**PROVIDED DATA**

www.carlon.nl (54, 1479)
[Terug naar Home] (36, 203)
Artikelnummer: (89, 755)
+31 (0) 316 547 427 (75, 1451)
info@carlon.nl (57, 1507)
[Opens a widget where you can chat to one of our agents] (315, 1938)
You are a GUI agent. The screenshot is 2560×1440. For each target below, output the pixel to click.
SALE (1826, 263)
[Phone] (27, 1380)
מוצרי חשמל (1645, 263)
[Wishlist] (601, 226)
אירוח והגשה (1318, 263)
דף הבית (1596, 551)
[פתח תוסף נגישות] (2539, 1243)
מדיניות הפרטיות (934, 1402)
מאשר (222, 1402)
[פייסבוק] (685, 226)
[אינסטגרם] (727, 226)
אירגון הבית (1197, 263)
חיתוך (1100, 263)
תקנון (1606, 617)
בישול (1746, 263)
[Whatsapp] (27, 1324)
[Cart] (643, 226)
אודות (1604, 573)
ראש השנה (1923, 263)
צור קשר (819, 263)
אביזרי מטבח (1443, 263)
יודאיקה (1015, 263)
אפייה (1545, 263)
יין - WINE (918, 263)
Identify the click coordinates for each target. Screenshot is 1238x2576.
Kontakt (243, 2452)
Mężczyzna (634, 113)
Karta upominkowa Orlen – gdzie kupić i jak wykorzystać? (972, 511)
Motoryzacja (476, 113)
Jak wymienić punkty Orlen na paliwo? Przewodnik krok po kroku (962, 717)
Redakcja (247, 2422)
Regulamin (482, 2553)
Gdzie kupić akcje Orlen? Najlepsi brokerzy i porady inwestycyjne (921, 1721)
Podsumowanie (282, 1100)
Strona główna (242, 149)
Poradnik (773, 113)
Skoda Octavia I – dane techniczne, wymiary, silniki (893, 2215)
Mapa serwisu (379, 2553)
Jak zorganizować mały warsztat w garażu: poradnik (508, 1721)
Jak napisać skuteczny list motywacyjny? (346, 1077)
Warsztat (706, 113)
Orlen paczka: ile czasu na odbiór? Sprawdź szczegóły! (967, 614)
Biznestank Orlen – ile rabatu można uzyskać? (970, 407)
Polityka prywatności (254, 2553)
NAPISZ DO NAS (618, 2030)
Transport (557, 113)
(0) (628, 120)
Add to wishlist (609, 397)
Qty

**EXERCISE DESCRIPTION**
Show every line above where "target" is found.

**EXERCISE RESPONSE**
You are a GUI agent. The screenshot is 2560×1440. For each target below, output the pixel to click.
Identify the click coordinates for each target. Screenshot is 1238x2576.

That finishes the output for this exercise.